The book is a contemporary masterpiece. It probes into the various relationships of India, the drawbacks and positives of our foreign policy. The author discusses how the Indian policy was driven from ‘Non-Alignment’ based on the foundation of morals and principles. The need for a malleable policy towards ‘Multi Alignment’ is the call of the hour. There are dedicated chapters delineating policy changes from the Nehruvian era but largely focused on introspection. There are independent essays underpinned to India-Pakistan, India-China and India-U.S to promulgate the delicate nuances of the relationships. The book is largely factual.
The author demonstrates immaculate scholarship to present the vivid and livid intercourse of India’s foreign entourage. The complexities revolving around the tumultuous relationship with Pakistan post the 26/11 fiasco or the competitive and the delicate footing with China are worth mentioning. India’s geopolitical agenda in South East Asia along with its investment in Africa and Europe have been diligently portrayed. The mountains and valleys in the Indo-US graph over the years also have been neatly sketched.

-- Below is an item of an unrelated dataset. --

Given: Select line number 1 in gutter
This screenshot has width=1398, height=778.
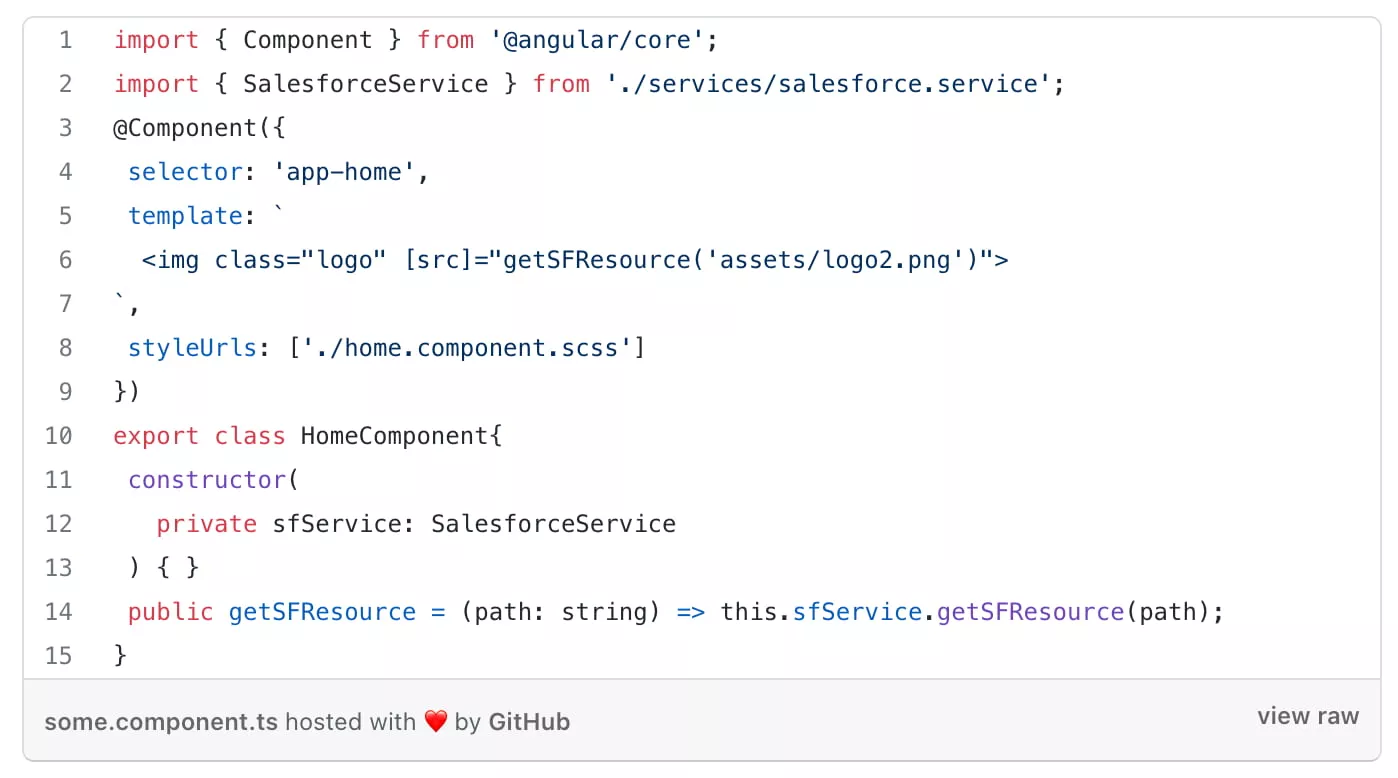Looking at the screenshot, I should point(65,40).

The author has been frankly critical of certain policies. The bureaucratic resistance to change has been strongly criticized. Policy paralysis, stagnation of staff, procedural delays in promotions, all these have been mentioned as negatives of the current system.
The image of India on the global canvas has been fastidiously painted. The role of U.N and its future with reference to India is opined critically keeping in view India’s interests. Though an MP himself, Tharoor has been fairly unprejudiced.
Luckily, the book is full of facetious anecdotes that keeps the reader’s interest alive. For example, ‘The heady days of Hindi-Chini bhai-bhai, the slogan coined by Nehruvian India to welcome Chou En Lai in 1955, gave way to a new slogan ‘Hindi—Chini bye bye’ post the 1962 Indo China border war’. ‘Indian diplomacy is like the love making of an elephant; it is conducted at a very high level, accompanied by much bellowing, and the results are not known for two years’.
The content of the book is crisp, concise and concrete. However, the language is pedantic. If you are a fiction reader, you may find this book very stressful to read. One has to do mental acrobatics to understand each essay. I must have gulped umpteen cups of coffee to fully digest the textual nature of this book. The book is meant for mature readers who tend to read the newspaper every day. Mind you, this is an expensive book. So if you are not into non-fiction reading, then look for something more elementary. I would strongly recommend this book for IAS aspirants, journalists, military strategists, political scientist, politicians and every person who has the acumen and the perspicacity to learn about geopolitics and foreign policy.